This practice statement is issued under the authority of the Commissioner of Taxation and must be read in conjunction with Law Administration Practice Statement PS LA 1998/1. It must be followed by tax officers unless doing so creates unintended consequences or where it is considered incorrect. Where this occurs tax officers must follow their business line's escalation process.

STATEMENT

1. All legislative references in this practice statement are to Schedule 1 of the Taxation Administration Act 1953 (TAA) unless otherwise specified.

2. Division 288 imposes a range of miscellaneous administrative penalties. Section 288-10 imposes a penalty for non-electronic lodgment of a GST return or for non-electronic notification of another BAS amount covered by section 388-80. Section 288-20 imposes a penalty for non-electronic payment, where an entity is required to either pay a net amount for a tax period electronically or pay a debt [1] or a withheld amount,[2] electronically.

3. This practice statement explains how the Commissioner administers the NEN penalty and the NEP penalty.[3] It provides guidance on:

·
how the Commissioner applies NEN and NEP penalty
·
how the Commissioner may remit the NEN and NEP penalty under section 298-20, and
·
NEN and NEP penalty objection and appeal rights.

4. In general, it would be considered that an entity that is required to lodge, notify and/or pay electronically by virtue of the level of turnover or amount withheld would normally have sufficiently sophisticated communications, banking and accounting systems to enable it to comply with the law. It is recognised that there may be exceptions.

5. If an entity chooses to lodge its GST return[4] electronically, it is considered that it makes an informed decision to do so and accepts it is bound to notify electronically all other Business Activity Statements (BAS) liabilities that are due on the same day.

6. It is considered that choices made by entities in regards to branching and grouping are made with the knowledge that electronic notification and payment may be required.

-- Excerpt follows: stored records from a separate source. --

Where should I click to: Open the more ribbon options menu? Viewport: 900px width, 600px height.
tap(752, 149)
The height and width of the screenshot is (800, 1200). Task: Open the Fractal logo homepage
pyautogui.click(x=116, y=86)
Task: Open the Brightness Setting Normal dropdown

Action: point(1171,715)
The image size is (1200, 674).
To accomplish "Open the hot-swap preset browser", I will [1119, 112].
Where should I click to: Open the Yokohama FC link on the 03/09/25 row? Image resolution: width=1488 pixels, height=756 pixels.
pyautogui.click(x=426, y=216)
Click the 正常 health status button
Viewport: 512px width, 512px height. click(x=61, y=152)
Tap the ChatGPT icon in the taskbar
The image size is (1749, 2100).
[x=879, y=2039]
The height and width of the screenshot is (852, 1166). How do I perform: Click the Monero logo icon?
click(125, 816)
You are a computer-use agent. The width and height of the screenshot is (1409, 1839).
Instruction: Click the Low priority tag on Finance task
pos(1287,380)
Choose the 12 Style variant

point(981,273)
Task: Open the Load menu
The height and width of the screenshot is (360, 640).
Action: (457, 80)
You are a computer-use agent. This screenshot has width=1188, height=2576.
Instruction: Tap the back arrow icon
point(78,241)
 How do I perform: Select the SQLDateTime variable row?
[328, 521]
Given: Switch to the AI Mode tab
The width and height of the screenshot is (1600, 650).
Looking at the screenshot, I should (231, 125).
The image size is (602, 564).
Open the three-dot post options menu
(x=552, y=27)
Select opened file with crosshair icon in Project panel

7. The provisions of the GST Act and the TAA mandate the electronic notification and/or payment for each of the following:

·
any entity with turnover of $20 million or more to electronically notify and pay its GST obligations[5]
·
any entity that is participating in the 'Deferred GST Scheme' to notify and pay its GST obligations electronically[6]
·
any entity that chooses or is required to lodge its GST return electronically must also notify electronically all other BAS amounts due on the same day[7], or
·
any entity classed as a 'large withholder' under the PAYG withholding system.[8]

8. Payment of GST on any taxable importations is generally collected by Customs but this has no effect on an entity's other electronic lodgment and payment obligations.

GST & PAYG branches

9. GST branches[9] and PAYG withholding branches are classified according to the parent entity's classification.

10. In respect of GST branches and PAYG withholding branches:[10]

·
the legal obligation to pay GST and PAYG withholding amounts
·
the legal right to receive GST refunds, and
·
the legal obligation for notification of liabilities

remains with the parent entity and is not transferred to the branch[11].

11. An entity must lodge a GST return for each branch. PAYG withholding branches and GST branches may prepare their own GST returns, but the legal obligation to lodge and pay still rests with the parent entity.[12]

GST groups[13]

12. Members of GST groups are not required to lodge a GST return unless they are also the 'representative member' [14]of the GST group. The representative member is required to pay any GST liability for the GST group and is entitled to receive any refund payable to the GST group.

GST joint ventures[15]

13. Members of GST joint ventures are not required to lodge a GST return unless they are also the 'joint venture operator'. The joint venture operator is responsible for paying the GST liability of the joint venture, and is entitled to any GST refund payable by the Commissioner to the joint venture.[16]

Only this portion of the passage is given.